Shanghai is considered the beating heart of China’s economy — the second-largest in the world — and therefore a major organ of the global finance body. The metropolis is home to 25 million-plus residents and dozens of manufacturing plants for top multinational companies, including the EV-maker Tesla and the electronics giant Apple. Most of these companies, including Tesla in May, were forced to halt or significantly reduce production at their Shanghai factories for weeks at a time due to the city’s strict lockdown order, which officially lasted from March 28 to June 1. Shanghai’s 65-day lockdown was never fully lifted, however, and remained in place to some degree through at least mid-June, Bloomberg reported.
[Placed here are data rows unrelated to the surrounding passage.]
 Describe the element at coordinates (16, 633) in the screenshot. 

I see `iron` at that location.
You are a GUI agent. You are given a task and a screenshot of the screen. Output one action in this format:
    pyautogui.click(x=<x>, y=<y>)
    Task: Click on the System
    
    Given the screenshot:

Shanghai’s latest, and possibly ongoing, lockdown caused production at Tesla’s plant in the city to drop to practically zero in April. Tesla’s lack of output was linked to “problems securing parts for its electric vehicles, according to an internal memo seen by Reuters,” the news agency reported on May 10. Though the report did not specify copper as one of Tesla’s hard-to-secure EV parts, the metal was likely among the deficient materials.
“EVs use up to 10 times as much copper as conventional cars, according to a recent report from the Copper Development Association,” Fortune observed on June 24. “Conventional cars typically use anywhere from 18 to 49 pounds of copper, while the average EV uses 183 pounds, and an EV bus can use up to 814 pounds.”
Copper’s centrality to the manufacture of EVs suggests that Tesla’s recent production failure in China may have served as a harbinger of adverse economic conditions that could lead to a recession in the near future.